5 thoughts on “earthweal weekly challenge: THE WORLD THAT MIGHT HAVE BEEN

  1. Hello, poet friends. I am really looking forward to your offerings this week. I will be traveling home Monday afternoon, but will catch up with you once I’m home. I hope you are safe and sound, in whatever hamlet you call home.


  2. Thank you for hosting Sherry. This is a truly stimulating prompt. In thinking it through, I was inspired by one of my favorite of Robert Fripp’s King Crimson “Pojekts”. I then decide to borrow sections from 3 different poems I have written over the past years, editing and revising these borrowed sections, then melding them together with wholly new poetic bridges.

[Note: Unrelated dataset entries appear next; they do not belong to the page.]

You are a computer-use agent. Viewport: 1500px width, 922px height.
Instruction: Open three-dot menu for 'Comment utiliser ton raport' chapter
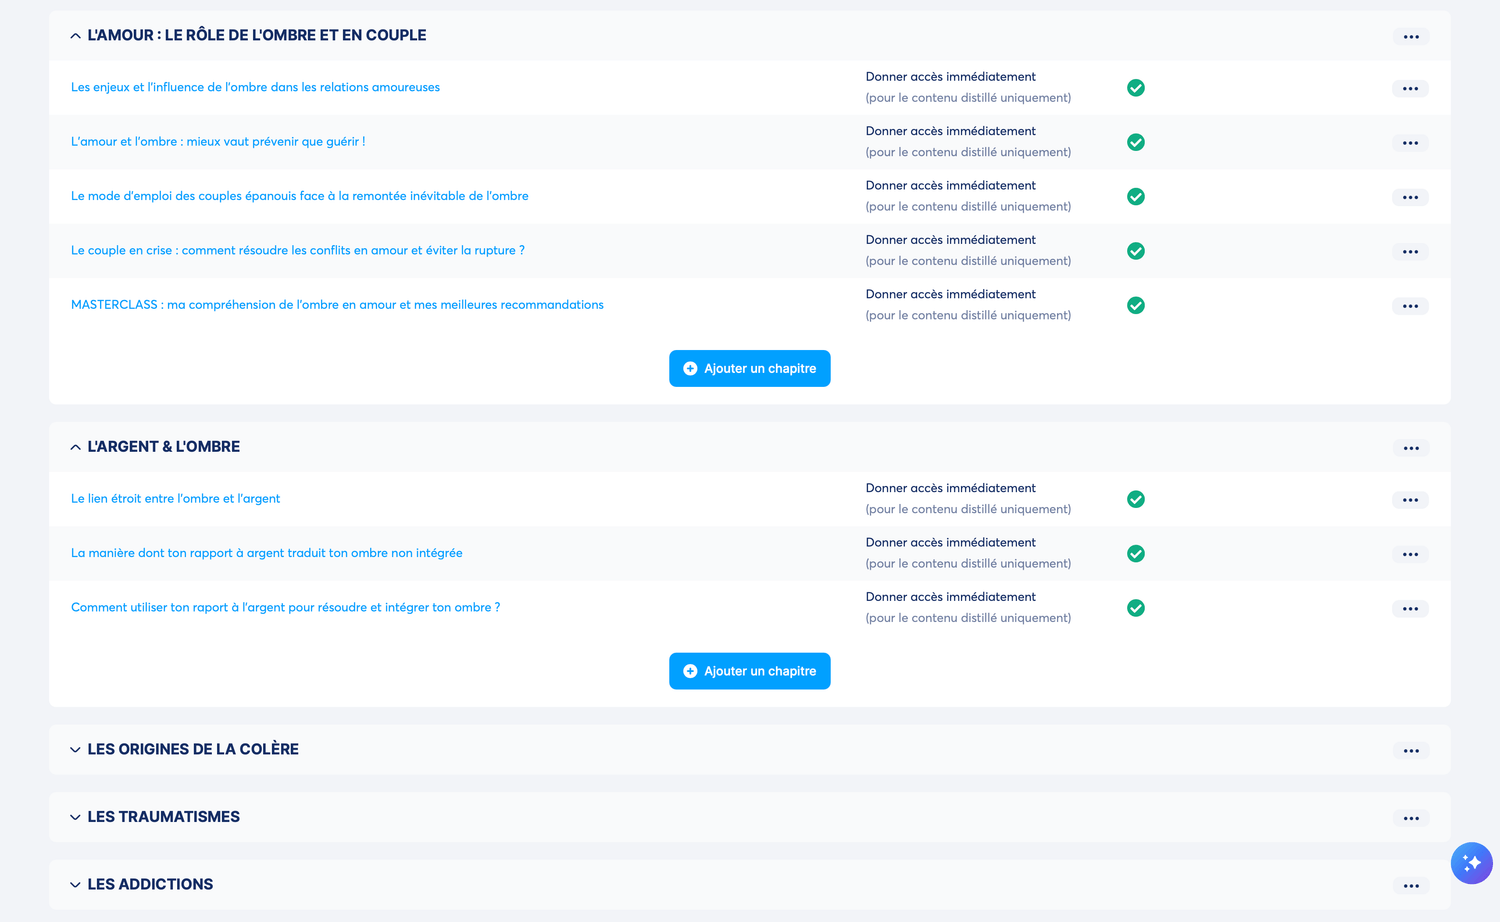(1409, 609)
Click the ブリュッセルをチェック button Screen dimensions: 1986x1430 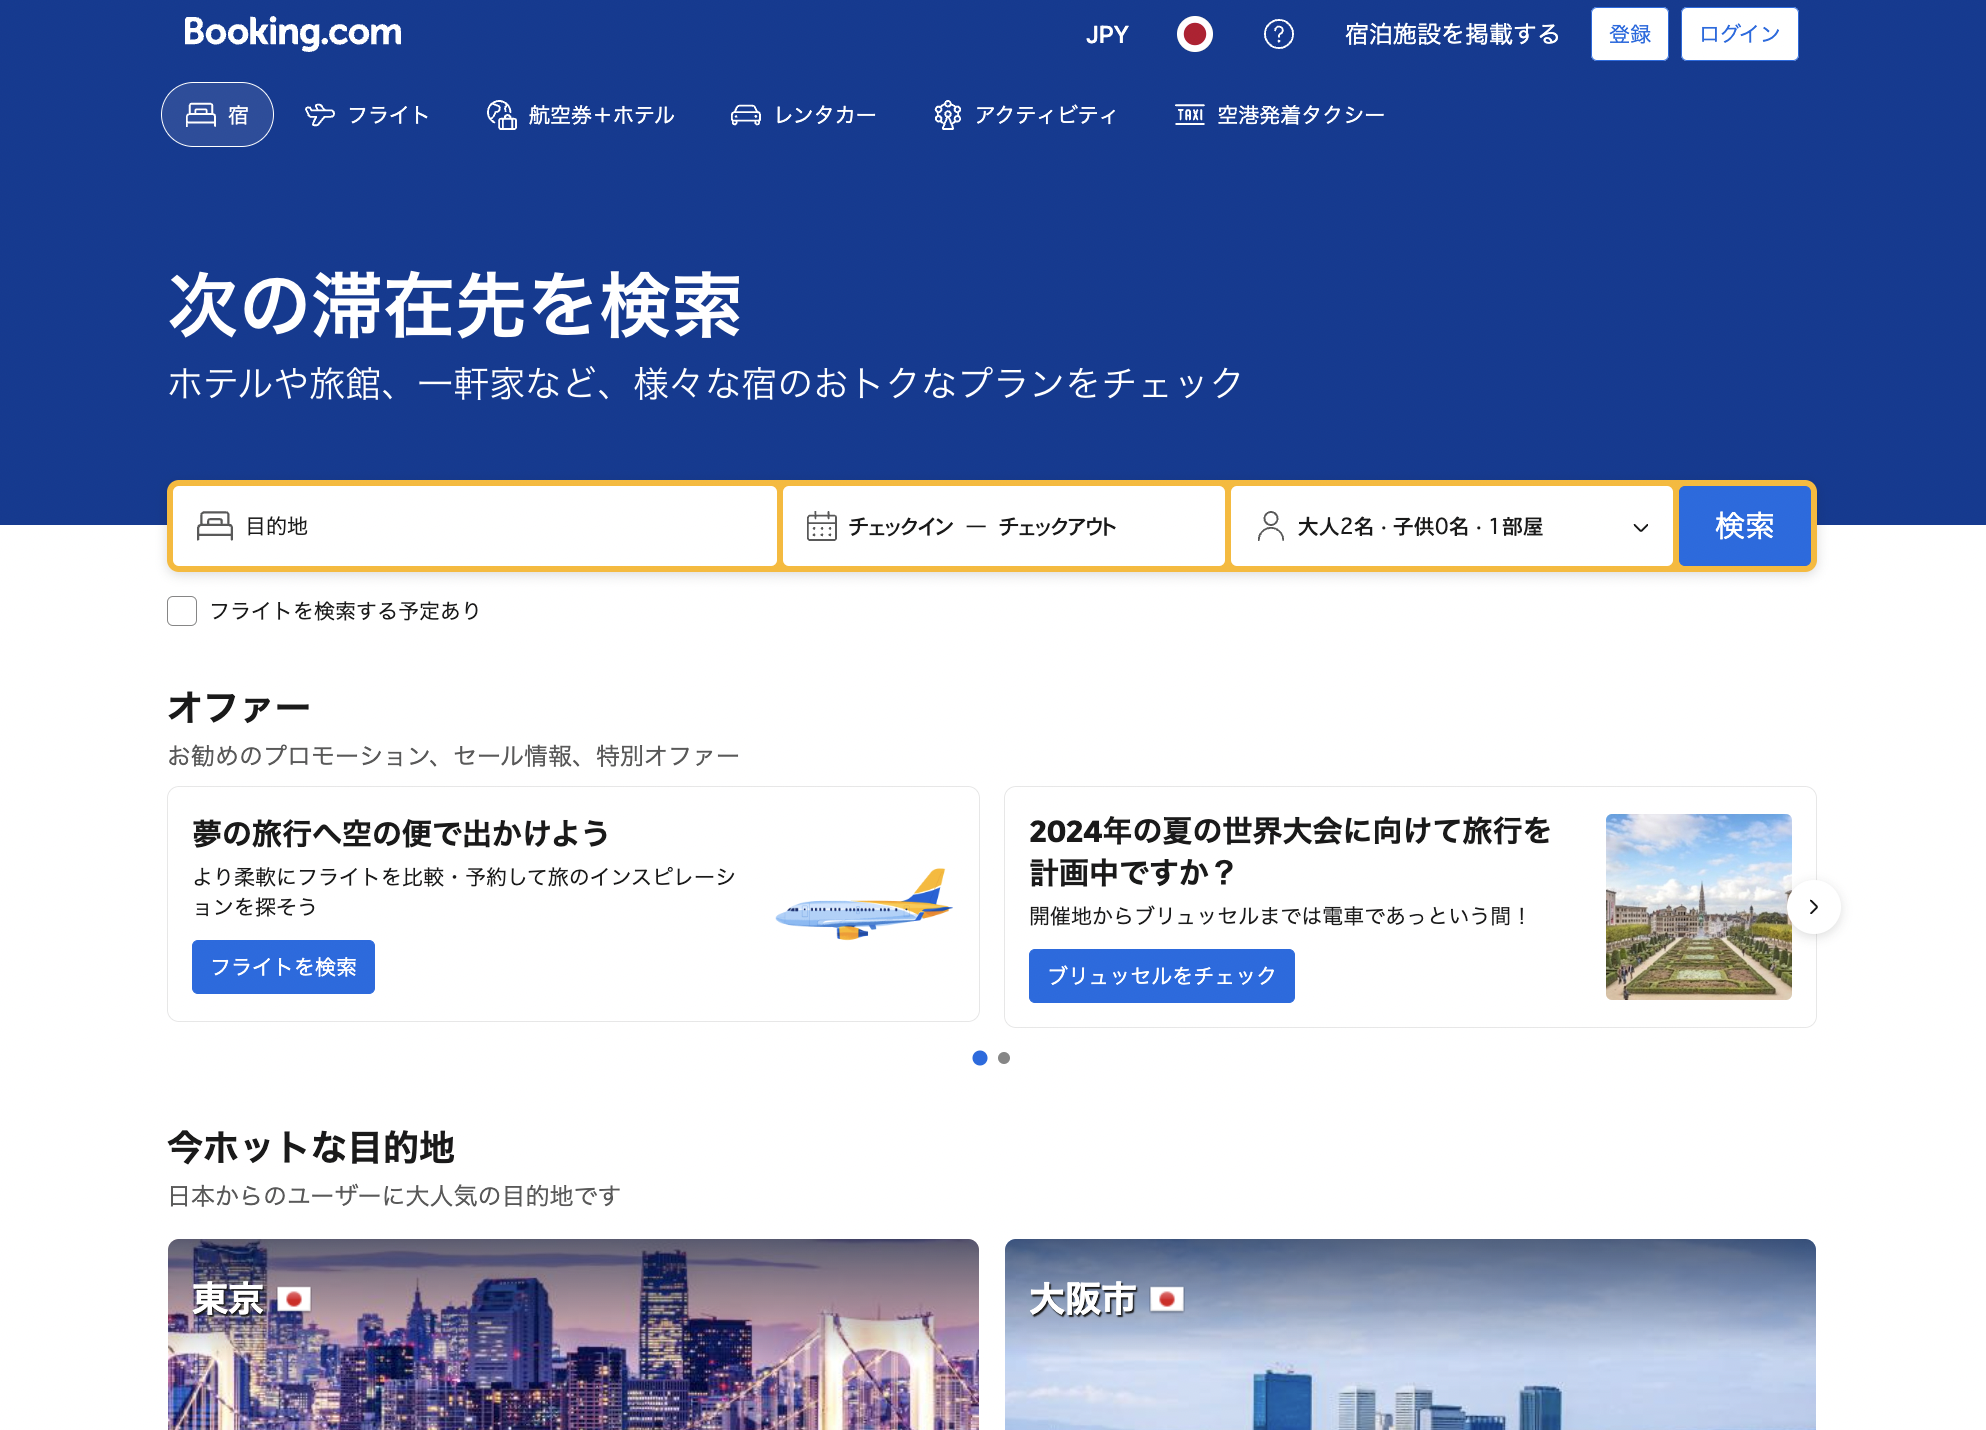(1161, 975)
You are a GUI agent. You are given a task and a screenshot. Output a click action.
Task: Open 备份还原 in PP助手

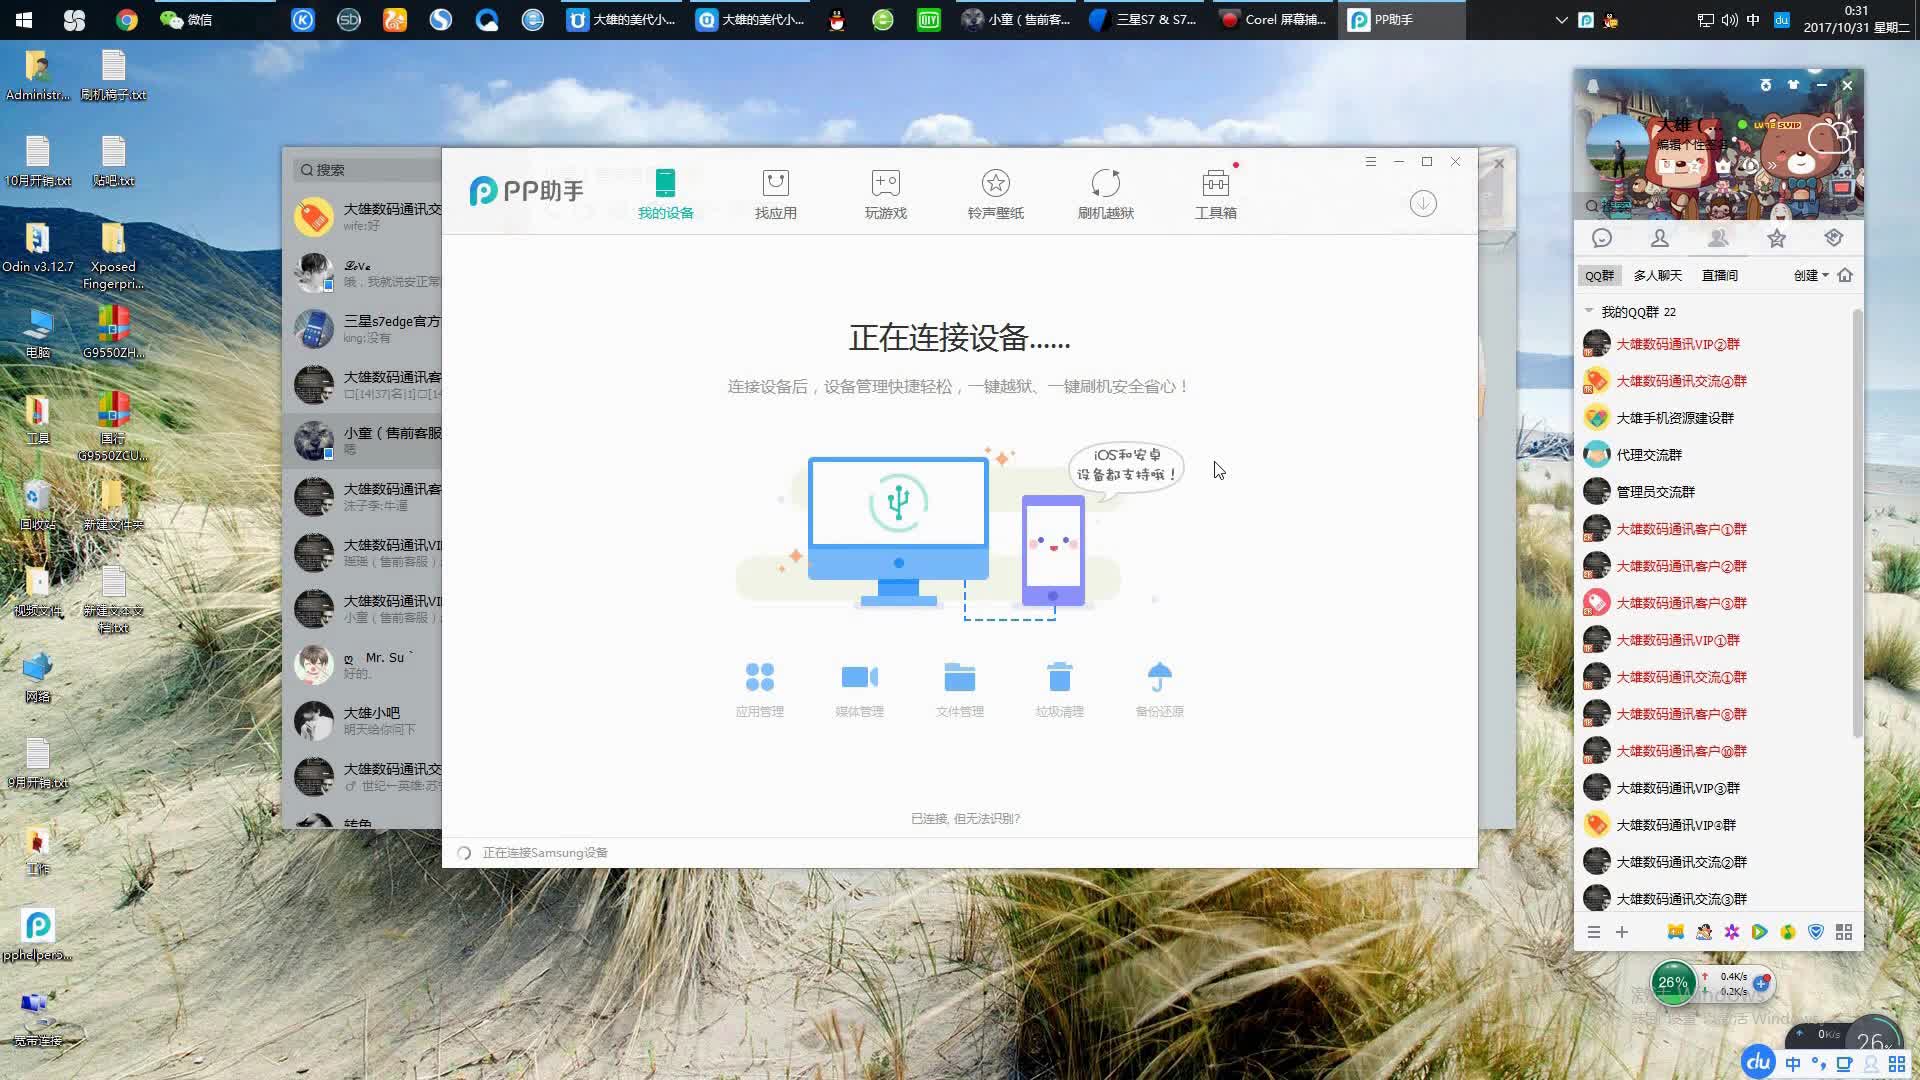click(1160, 688)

This is my vision of how the world might be, and may still be, if we don’t pull our heads out into the light.
    Be warned, this is a dark vision, full of reflections on how beautiful this earth is —- and how it should always remain.


  3. I cant wait to read it,Rob. It sounds like a wonderful weaving together of material. How beautiful the world is always blows me away. Still and always beautiful, even midst the carnage we have wrought. It sort of breaks my heart, but also fills me with wonder.


  4. I’d love to be able to respond to your prompt, Sherry, but I can’t. It’s too distressing to think of what we’ve done, are still doing, and intend to keep on doing. The reason nothing was done when the first alarm bells rang, and why we’re still sitting on our hands, is money, profit. A human lifetime is short. You can make a billion and spend it well before the shit hits the fan. That has always been the logic and it still is. As a race we are beyond redemption.


  5. I so agree, Jane. Thanks for weighing in here. It does feel like wishful thinking to revisit how it was and how it should be. It is frustrating to have been an environmentalist for 40 years and we are still sitting on our hands. Leaders are saying and doing NOTHING as the planet burns. It will soon be realized we cant eat, drink or breathe money.